→ **Set exercise 1**
For each statement below, say whether it agrees with the article on Mike Westhoff and the kicking game. Answer yes or no and quote the deciding words. (a) Westhoff retired after the 2012 season. (b) By Westhoff's count, a game now has 18 "action" plays. (c) The kickoff was moved to the 35-yard line in 2012 to produce more returns.
→ **Set exercise 2**
Carry the article on Mike Westhoff and the kicking game further, starting after its last sentence.

→ **Given passage**
Former New York Jets special teams coordinator Mike Westhoff, who retired after the 2012 season, has turned down several opportunities to return to coaching. He enjoys his job as a TV and radio analyst, but there's more to it than that."The job I did doesn't exist today," he said in a phone interview. "What do you want me to coach, touchbacks? Not interested."

 

Westhoff is right. Rule changes have turned the kicking game into Special Teams Lite. By his count, there are only eight to 10 "action" plays per game, down from 18.Specifically, the touchback rate reached an all-time high last season (50.3 percent), watering down one of the most exciting plays in the game -- the kickoff return. Westhoff built his reputation, in part, because of his uncanny success on kickoff returns. In 2012, the kickoff was moved out to the 35-yard line to reduce head injuries -- more touchbacks, fewer collisions -- although Westhoff suspects the concussion rate under the old rule wasn't as high as feared.

 

Frankly, the PAT is a waste of time (a 99.3-percent success rate last season), so the league is exploring ways to improve what is now a non-competitive play. The competition committee expressed optimism at the league meetings earlier this week that a new PAT format will be approved by May.

You've heard the expression, "He outkicked his coverage." These days, kickers are outkicking the rules. They're too good.

→ **Information provided**
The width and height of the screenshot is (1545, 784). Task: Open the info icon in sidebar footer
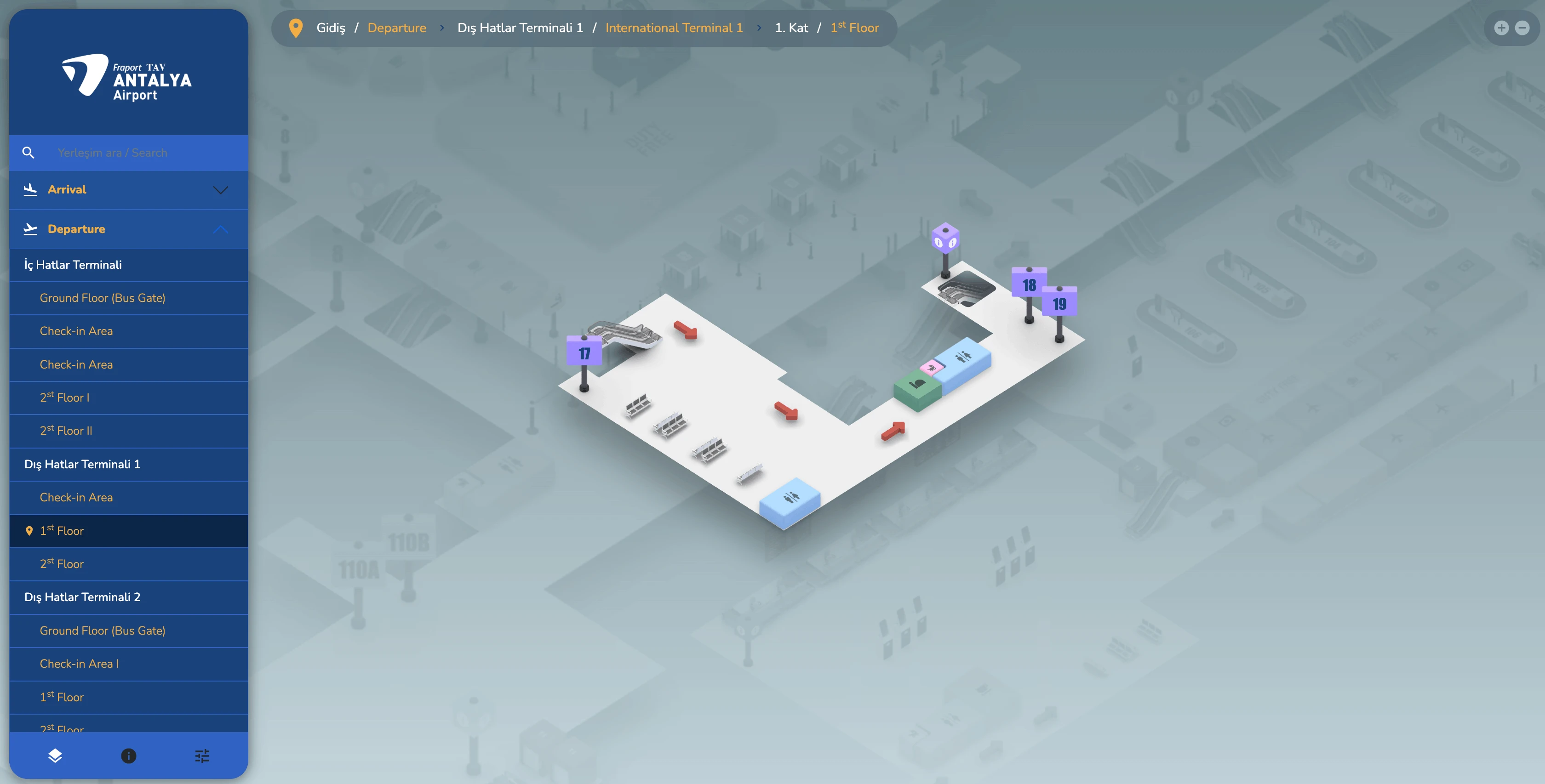(x=128, y=755)
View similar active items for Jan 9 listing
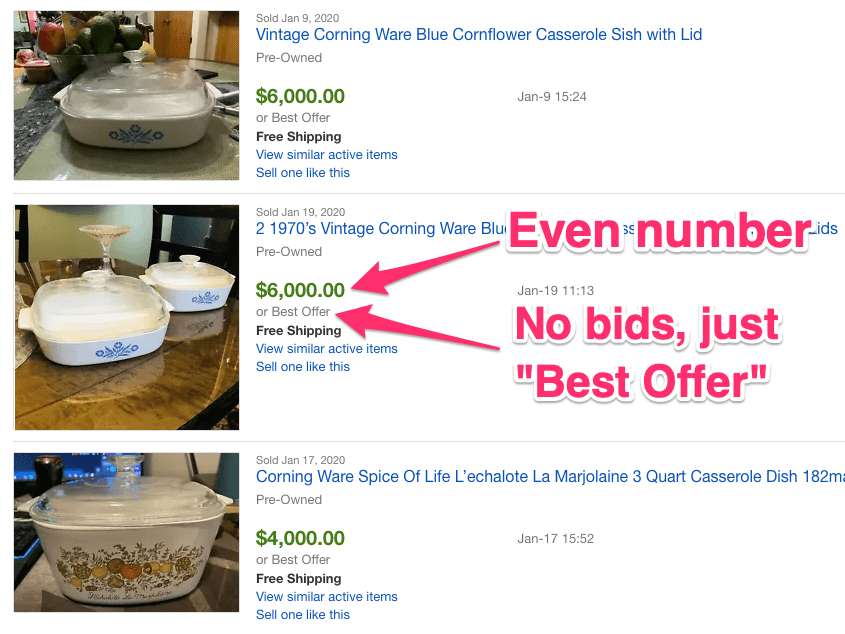 pos(327,155)
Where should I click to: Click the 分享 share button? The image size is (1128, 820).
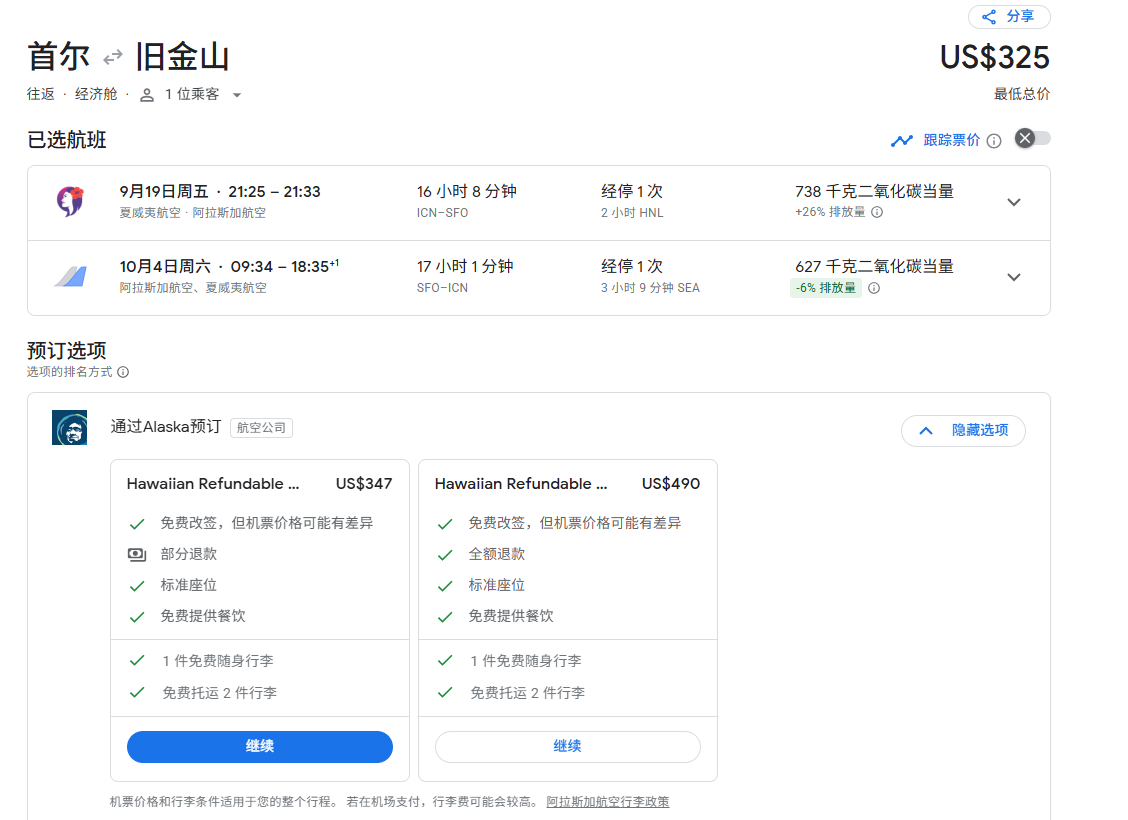[x=1008, y=17]
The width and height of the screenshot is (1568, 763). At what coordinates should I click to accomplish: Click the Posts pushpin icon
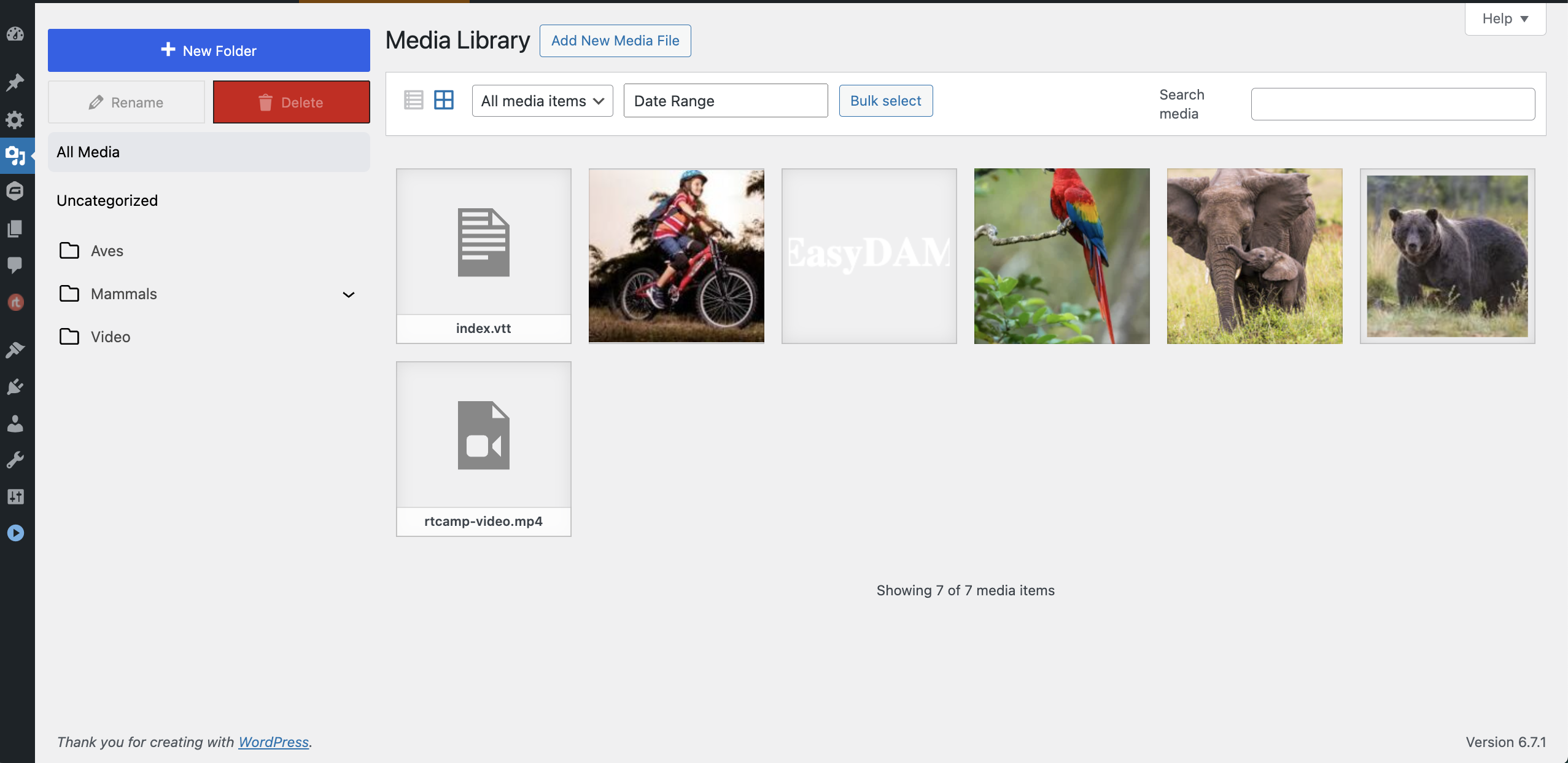click(15, 82)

→ **Right answer 1**
(a) Yes: "who retired after the 2012 season."
(b) No: there are "only eight to 10" such plays, "down from 18."
(c) No: it was moved "to reduce head injuries."

→ **Right answer 2**
"Kicking has become easier today," said Westhoff, who coached 30 years in the NFL. "The kickers are bigger, stronger and better athletes than before. We always used to picture a little soccer guy like Matt Bahr, but that's not true today. The kids are bigger and better. If you don't have a 90-percent [success] guy, you better have your eyes open."Other factors have contributed, according to Westhoff: The snaps are almost always perfect. Long-snappers no longer have to worry about an opponent lining up directly over them -- another safety-related rule change. The "get-off" time on a placement has gone from 1.33 seconds to 1.23, per Westhoff's calculations, making it harder to block a kick.

 

Stadium configurations, too, have helped kickers. Westhoff recalled the old days at Giants Stadium, where the notorious wind was a huge factor. That's not the case at MetLife Stadium."Now," he said, "it's benign."Westhoff is a traditionalist, but he believes it's "reasonable" to move PATs to the 15-yard line, which would create a 32- or 33-yard kick. That's one of the proposals on the table. Even that distance is a gimme for some kickers, as 10 teams converted 100 percent of their field goals in the 30-39 range last season.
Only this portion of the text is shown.